* **WHAT IS NEEDED**
Nothing but an exact reprint of the records is to be returned.

[Opening DATA section]

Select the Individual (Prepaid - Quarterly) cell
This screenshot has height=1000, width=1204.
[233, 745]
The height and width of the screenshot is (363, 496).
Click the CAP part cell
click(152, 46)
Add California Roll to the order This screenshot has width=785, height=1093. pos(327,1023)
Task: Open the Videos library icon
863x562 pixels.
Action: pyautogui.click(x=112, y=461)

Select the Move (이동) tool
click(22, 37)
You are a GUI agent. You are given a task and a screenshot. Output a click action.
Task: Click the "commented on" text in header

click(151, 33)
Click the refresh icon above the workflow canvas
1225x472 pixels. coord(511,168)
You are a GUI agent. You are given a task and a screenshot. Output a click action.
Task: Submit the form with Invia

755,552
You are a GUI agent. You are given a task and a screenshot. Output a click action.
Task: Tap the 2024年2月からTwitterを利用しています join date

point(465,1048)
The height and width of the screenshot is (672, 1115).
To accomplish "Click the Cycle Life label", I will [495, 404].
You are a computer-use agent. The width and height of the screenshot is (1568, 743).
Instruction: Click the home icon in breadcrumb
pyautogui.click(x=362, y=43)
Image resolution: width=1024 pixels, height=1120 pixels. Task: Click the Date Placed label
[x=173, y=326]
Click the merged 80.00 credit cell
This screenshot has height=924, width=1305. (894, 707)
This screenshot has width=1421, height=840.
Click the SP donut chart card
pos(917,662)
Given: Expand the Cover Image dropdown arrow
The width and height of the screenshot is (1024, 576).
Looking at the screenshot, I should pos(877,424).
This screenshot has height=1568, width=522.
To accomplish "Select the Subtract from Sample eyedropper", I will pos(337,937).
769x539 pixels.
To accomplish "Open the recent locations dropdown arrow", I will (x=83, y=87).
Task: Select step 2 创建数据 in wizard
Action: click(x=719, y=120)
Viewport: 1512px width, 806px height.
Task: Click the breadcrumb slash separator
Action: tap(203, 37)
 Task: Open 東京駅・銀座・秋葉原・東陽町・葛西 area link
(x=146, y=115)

[Closing DATA section]

* **RESULT BELOW**
Select the Individual (Prepaid - Quarterly) cell
This screenshot has height=1000, width=1204.
[233, 745]
The height and width of the screenshot is (363, 496).
Click the CAP part cell
click(152, 46)
Add California Roll to the order This screenshot has width=785, height=1093. pos(327,1023)
Task: Open the Videos library icon
863x562 pixels.
Action: pyautogui.click(x=112, y=461)

Select the Move (이동) tool
click(22, 37)
You are a GUI agent. You are given a task and a screenshot. Output a click action.
Task: Click the "commented on" text in header

click(151, 33)
Click the refresh icon above the workflow canvas
1225x472 pixels. coord(511,168)
You are a GUI agent. You are given a task and a screenshot. Output a click action.
Task: Submit the form with Invia

755,552
You are a GUI agent. You are given a task and a screenshot. Output a click action.
Task: Tap the 2024年2月からTwitterを利用しています join date

point(465,1048)
The height and width of the screenshot is (672, 1115).
To accomplish "Click the Cycle Life label", I will [495, 404].
You are a computer-use agent. The width and height of the screenshot is (1568, 743).
Instruction: Click the home icon in breadcrumb
pyautogui.click(x=362, y=43)
Image resolution: width=1024 pixels, height=1120 pixels. Task: Click the Date Placed label
[x=173, y=326]
Click the merged 80.00 credit cell
This screenshot has height=924, width=1305. (894, 707)
This screenshot has width=1421, height=840.
Click the SP donut chart card
pos(917,662)
Given: Expand the Cover Image dropdown arrow
The width and height of the screenshot is (1024, 576).
Looking at the screenshot, I should pos(877,424).
This screenshot has height=1568, width=522.
To accomplish "Select the Subtract from Sample eyedropper", I will pos(337,937).
769x539 pixels.
To accomplish "Open the recent locations dropdown arrow", I will (x=83, y=87).
Task: Select step 2 创建数据 in wizard
Action: click(x=719, y=120)
Viewport: 1512px width, 806px height.
Task: Click the breadcrumb slash separator
Action: tap(203, 37)
 Task: Open 東京駅・銀座・秋葉原・東陽町・葛西 area link
(x=146, y=115)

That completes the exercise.